Her eyes were still open, and her pupils dilated until the irises were nothing more than brown rims around fathomless black pools. Fear hung heavy on the air, its metallic tang fueling my own anxiety until an erratic thrum pounded through my veins, urging me to flee.

I knelt beside her and took her hand. Her eyes rolled in her head, but my whispered “Mama?” focused her gaze on me. She squeezed me hand and whispered, “Run,” then took a shuddering breath, a wispy fragment of remembered humanity, and died. 

I took the stairs two at a time, woke my younger sister, grabbed our emergency packs we stored underneath our beds and fled into the enveloping darkness. 

We ran. We ran through the night, past towering pines and over beds of fragrant sweet grass. No one who followed would notice the path of our hurried flight. We were surefooted and silent as does. Even the animals  avoided us, perhaps because we still smelled of fear and grief, so we ran unhindered farther and farther into the forest. The dense foliage hid us from circling helicopters, their angry buzz becoming less incessant the deeper we ran. Even the search dogs’ barking grew fainter, their scenting abilities confused by our masked scent. Day after day, we ran.

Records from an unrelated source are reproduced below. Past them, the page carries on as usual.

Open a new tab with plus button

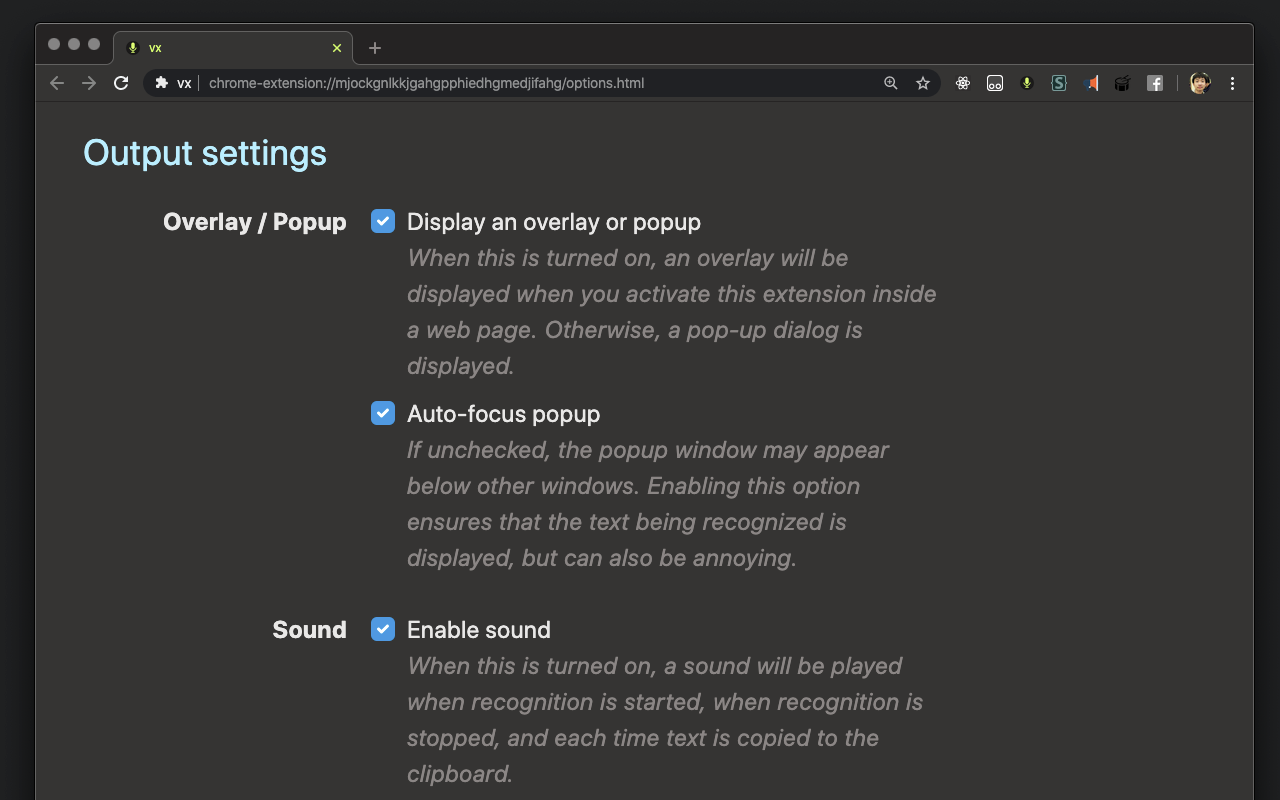[375, 48]
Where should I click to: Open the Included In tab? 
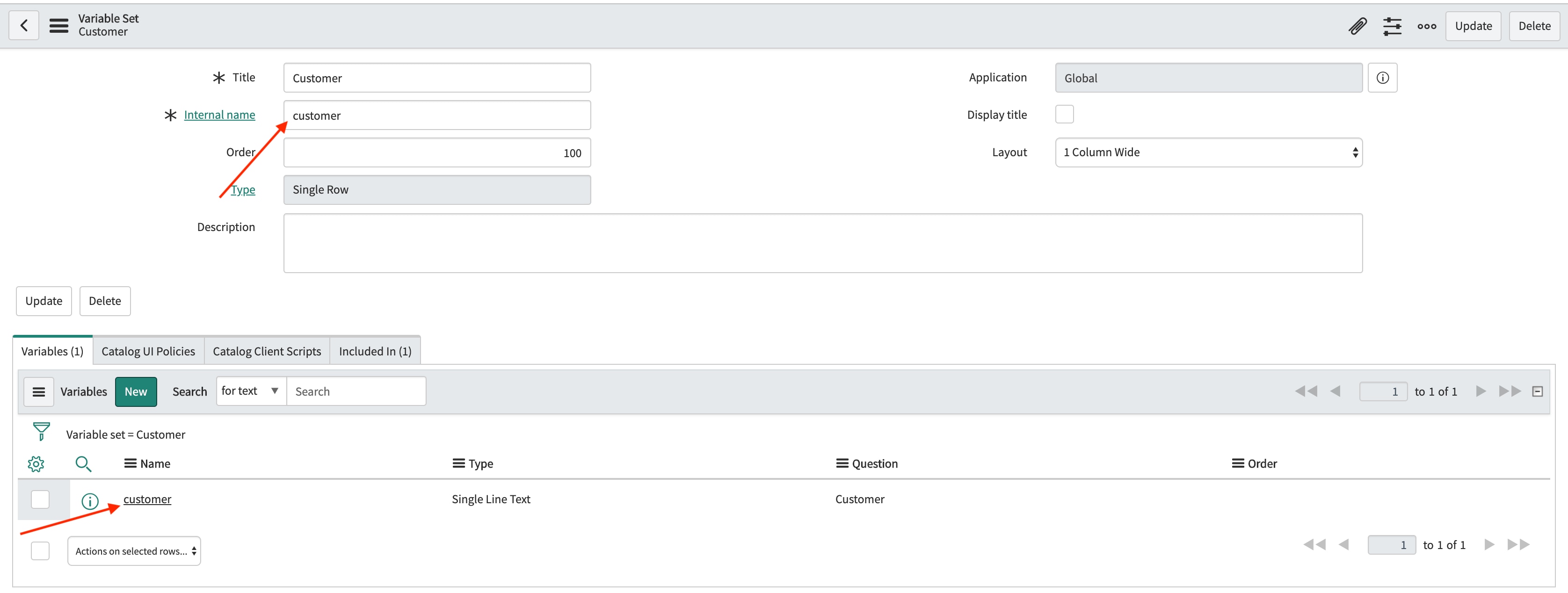374,351
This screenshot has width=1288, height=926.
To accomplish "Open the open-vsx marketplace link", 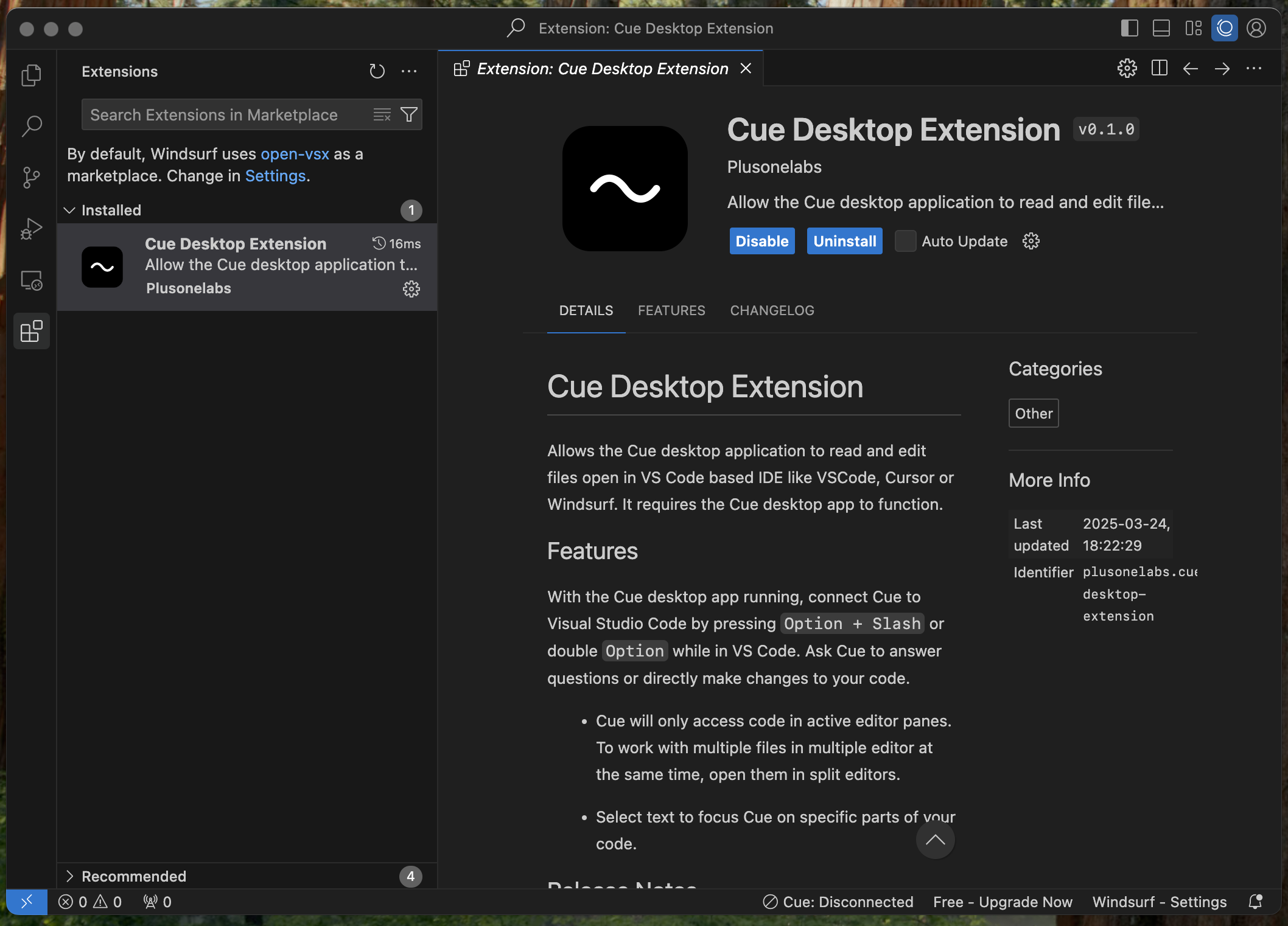I will tap(295, 154).
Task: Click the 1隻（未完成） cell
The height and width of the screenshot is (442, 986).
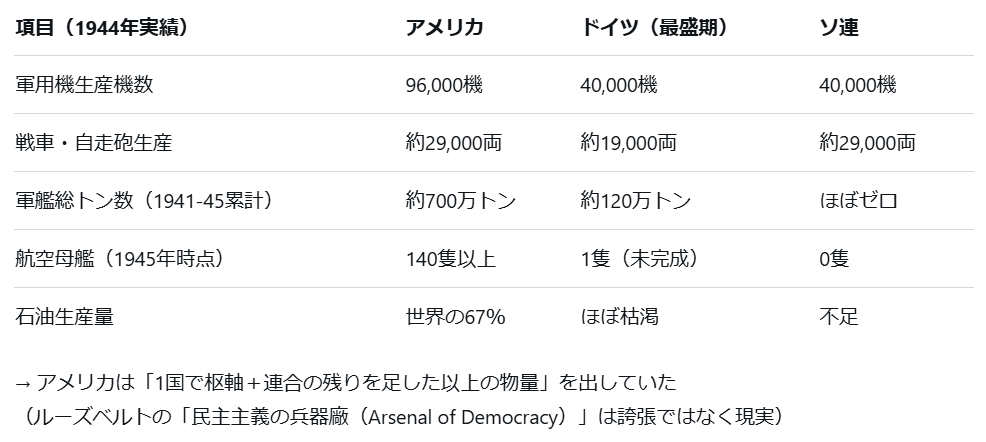Action: point(638,259)
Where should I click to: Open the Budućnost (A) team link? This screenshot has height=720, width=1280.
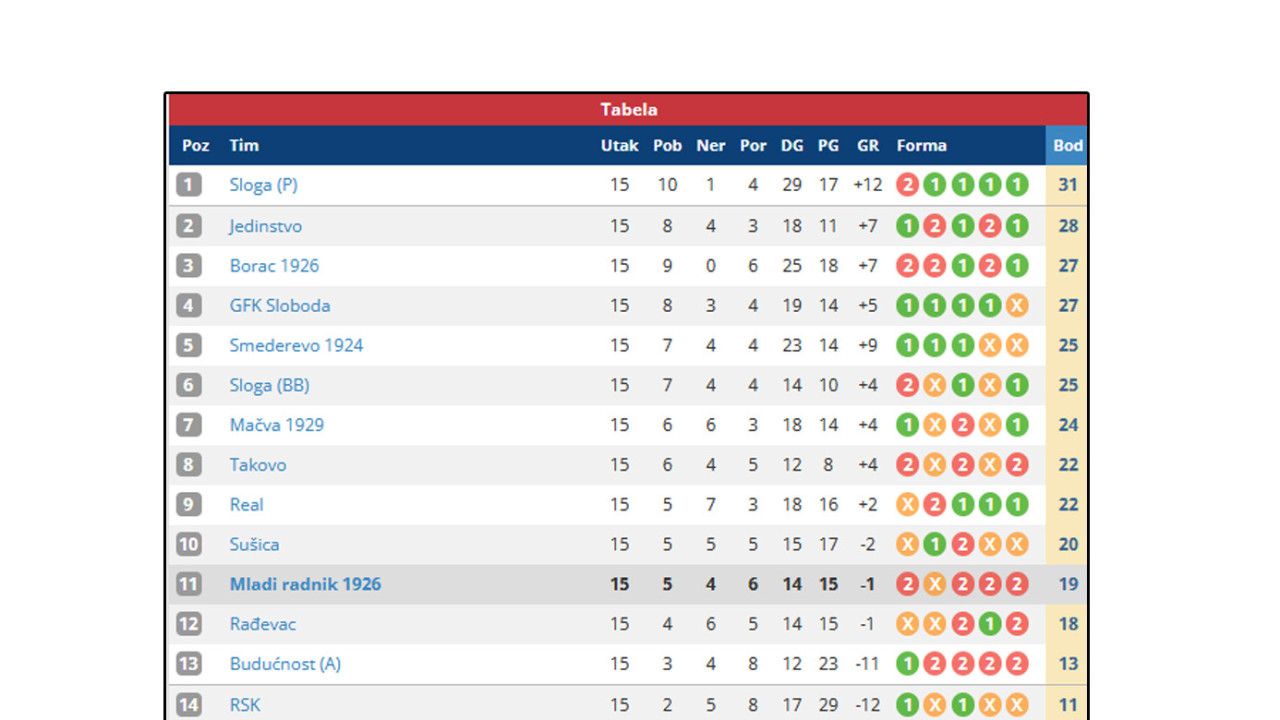[285, 664]
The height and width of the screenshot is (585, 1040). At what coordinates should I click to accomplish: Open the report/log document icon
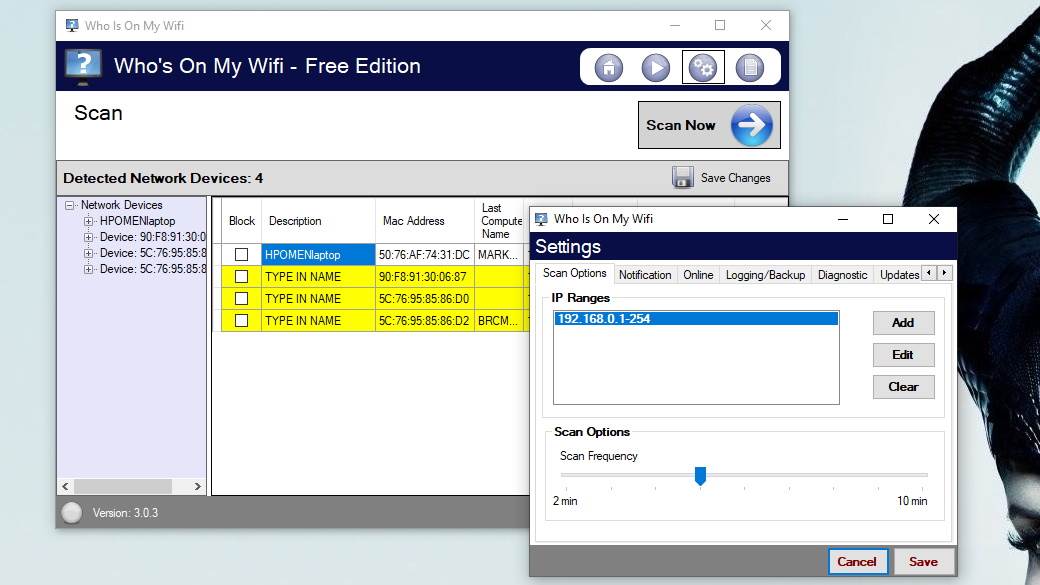coord(750,66)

At least with our feet in motion flying across the fragrant forest floor, we could pretend for just a little bit longer she hadn’t died. We could imagine a childhood free from paranoia, locked doors, furtive whispers and from hiding in plain sight. We could convince ourselves she had been a normal mother who taught us to bake instead of how to load and shoot a weapon in less than a minute, or that family trips had been to the mall and not survival training deep in the wilderness. That photos on the wall were of family members and loved ones, not a complicated web of key government officials and their biographies she had forced us to remember.  While running, we could pretend her mania had been the over protective instincts of a single mom and not symptoms of a deeper disturbance.

Because to stop running was to give up hope. It was admitting the monsters she had warned us about weren’t real, a truth more frightening than the evil who trailed us even now.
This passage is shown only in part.